Their main clientele consists of people who are trying to avoid prescription narcotics out of fear of dependence, pregnancy, or general health concerns. The practice offers infant, pregnancy, and “raindrop” massage, which utilizes aromatherapy oils. The center also began to recently offer massage therapy geared towards cancer patients to help relieve some of the side effects related to chemotherapy and radiation.
Weisenberger also added that while there are some patients whose pain relief is dependent upon medication, it's a relatively low number. Skeptics are always abundant, of course, but Weisenberger states that most convert to the allopathic line of thinking after they experience the results of such alternative therapy for themselves.
“We're not replacing their physicians,” Weisenberger said. “We want to work with their physician or therapist.”
Scott West, director of operations for Knoxville-based outpatient detoxification company Recovery Strategies and a recovering addict himself, stressed the necessity for non-narcotic pain management alternatives.
“Some people with very severe chronic pain may have to have a low dose of some kind of medication,” said West, “but they need to be open to other alternatives.”
Recovery Strategies opened a companion company of their own, Pain Management Strategies, in November 2010. The practice offers massage therapy, physical therapy and stress coping skills.
'There are so many pain clinics out there that all they do is write a prescription and send people on,” said Brittany Southerland, who does intake for Pain Management Strategies. “Our main goal is to help people with their pain” before they turn to prescription painkillers.
Mental-health service provider, Peninsula, refers out for procedures such as massage and acupuncture, but performs on the site counseling, support groups, and classes for recovering addicts on mental techniques to deal with pain, as well as manage persistent thoughts and overpowering emotions.
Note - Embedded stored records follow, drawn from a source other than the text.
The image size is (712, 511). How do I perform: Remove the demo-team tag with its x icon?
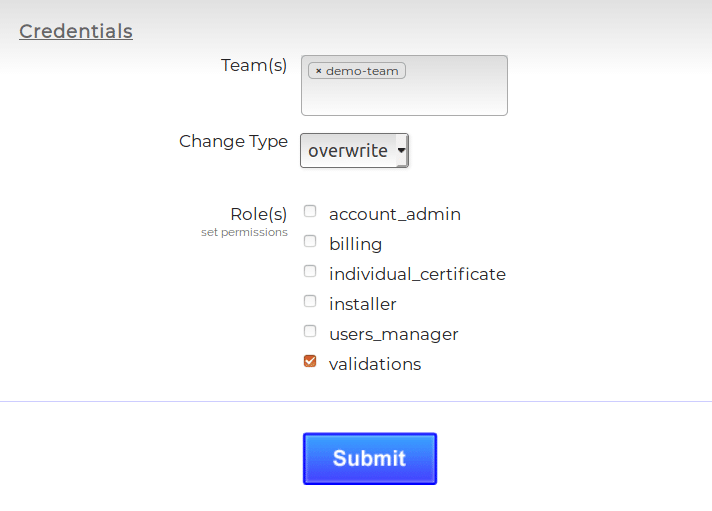tap(318, 71)
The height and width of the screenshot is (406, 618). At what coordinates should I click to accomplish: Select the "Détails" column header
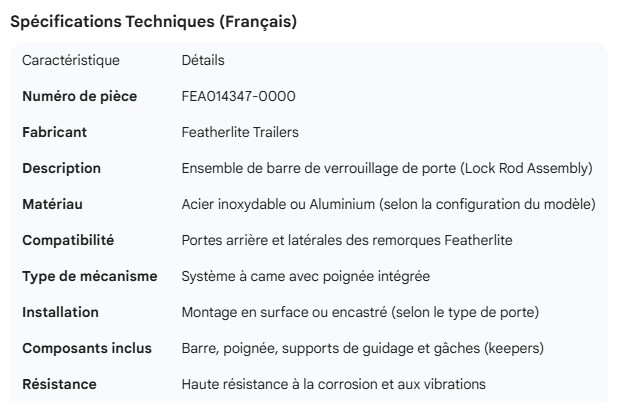click(203, 61)

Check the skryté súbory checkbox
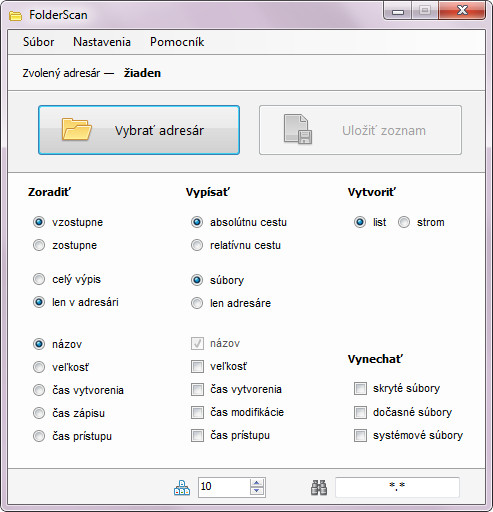click(360, 388)
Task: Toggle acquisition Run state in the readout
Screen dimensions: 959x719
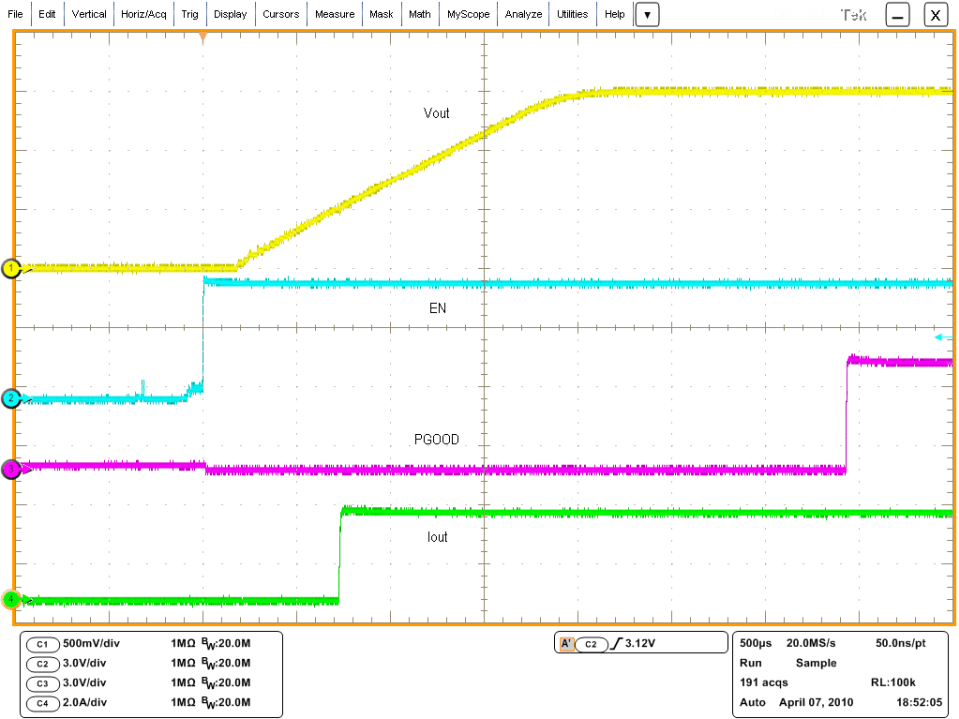Action: (x=750, y=663)
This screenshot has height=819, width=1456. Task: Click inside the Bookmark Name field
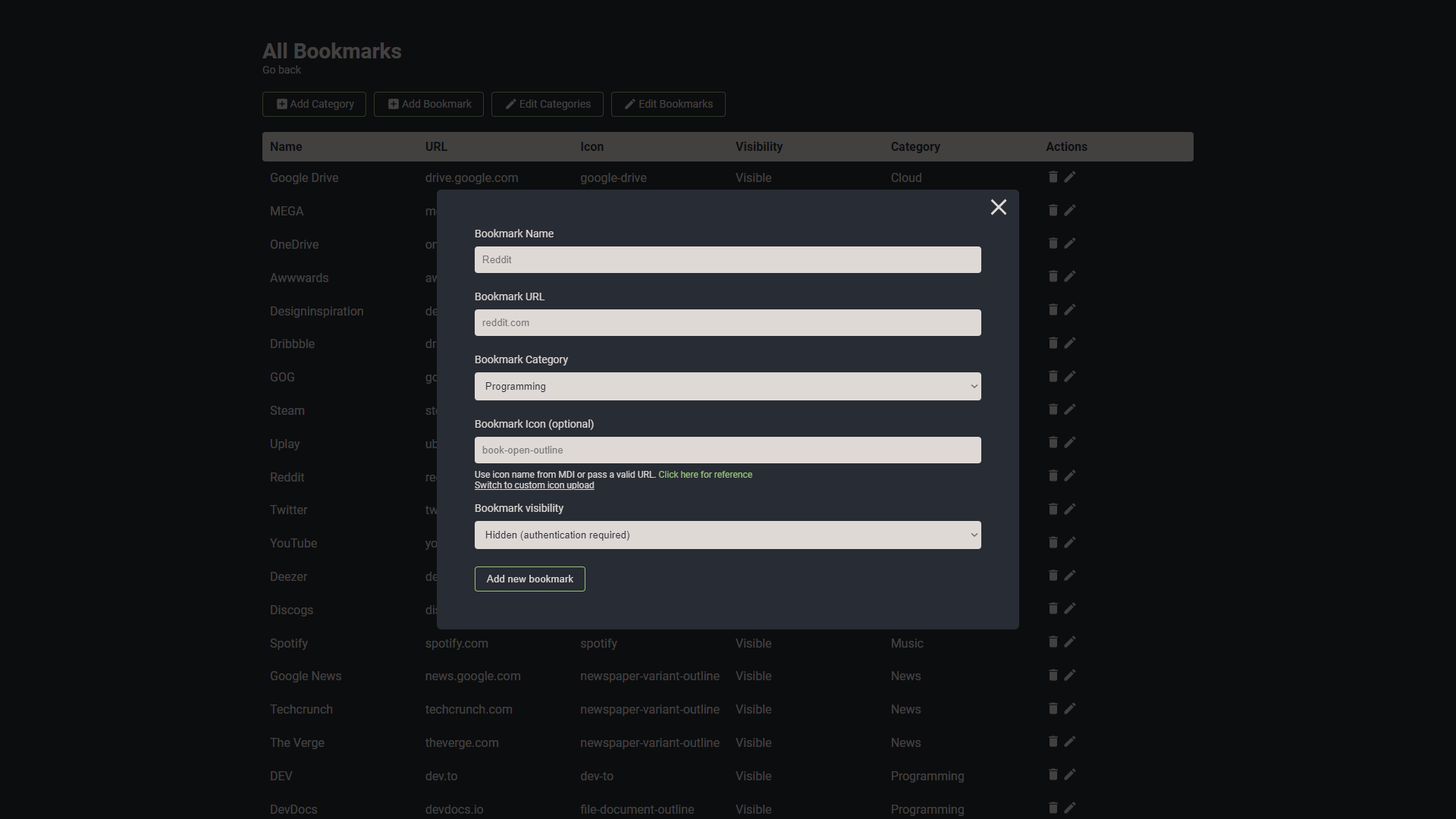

Clinical social worker Daphne Crawford works in Peninsula's intensive outpatient program, and says that a strategy of some clinicians who must give pain medication to recovering addicts has been to suggest that the patients find a friend or family member to dole out the pills for them in regular doses, which will help monitor their intake of the drug and will give the patient a close, familiar support system.
“Addictive thinking says that we should never have pain … that we should feel good all the time,” Crawford said. “But part of recovery is accepting that some level of pain is a normal part of life.”
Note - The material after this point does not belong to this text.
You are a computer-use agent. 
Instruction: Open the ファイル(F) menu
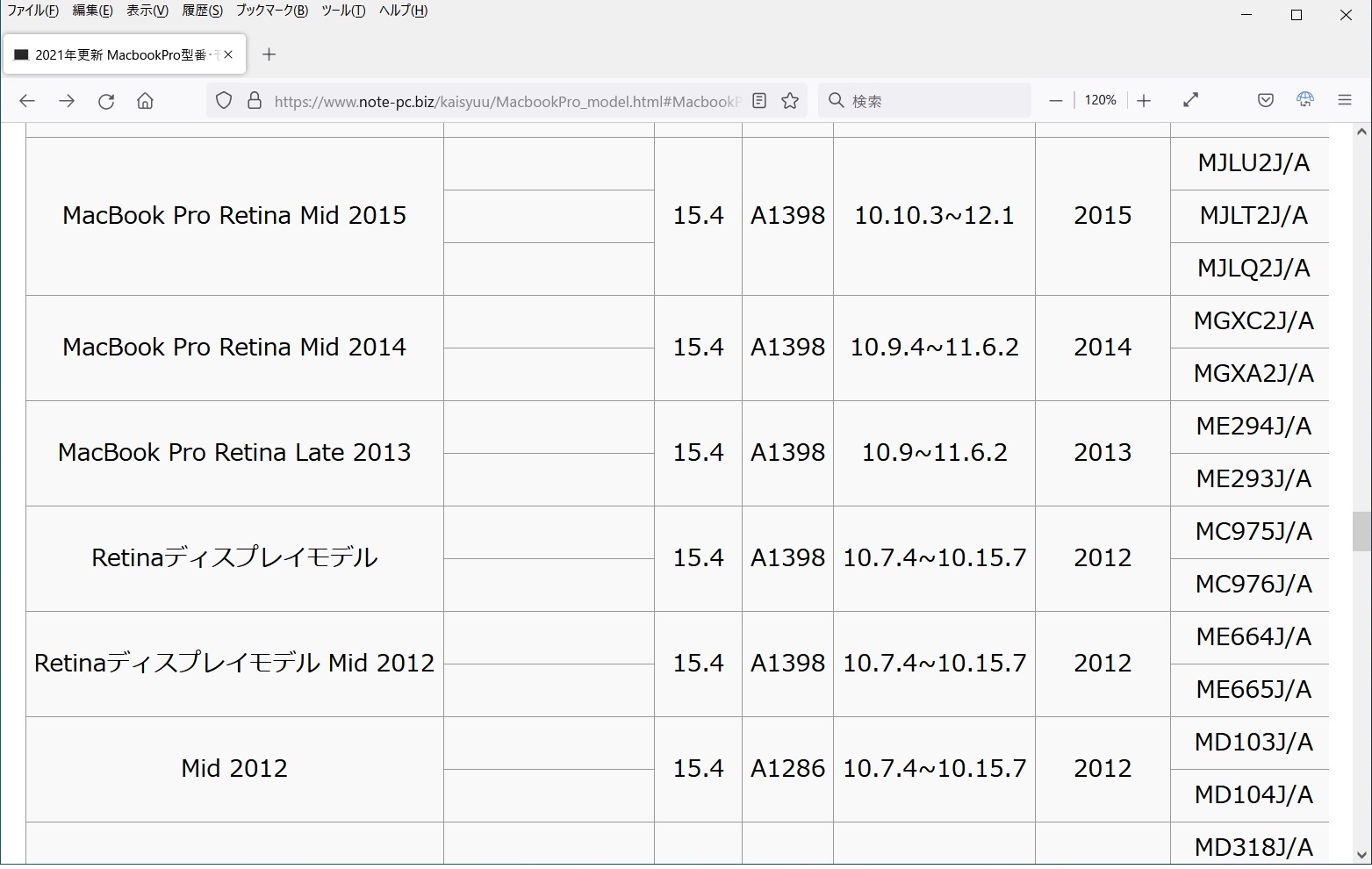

As is the nature to any substance that is being abused, addicts build up a tolerance to pain medication, and as such, “when you're abusing pain medication, taking an ibuprofen is like taking a Tic Tac”, Crawford said. “When your pain tolerance improves, non-narcotic drugs are more effective. When someone's in addiction, they don't believe that. They think we're pulling their leg.”
“There's a lot more alternatives” to narcotics and prescription painkillers “than there used to be,” Crawford stated.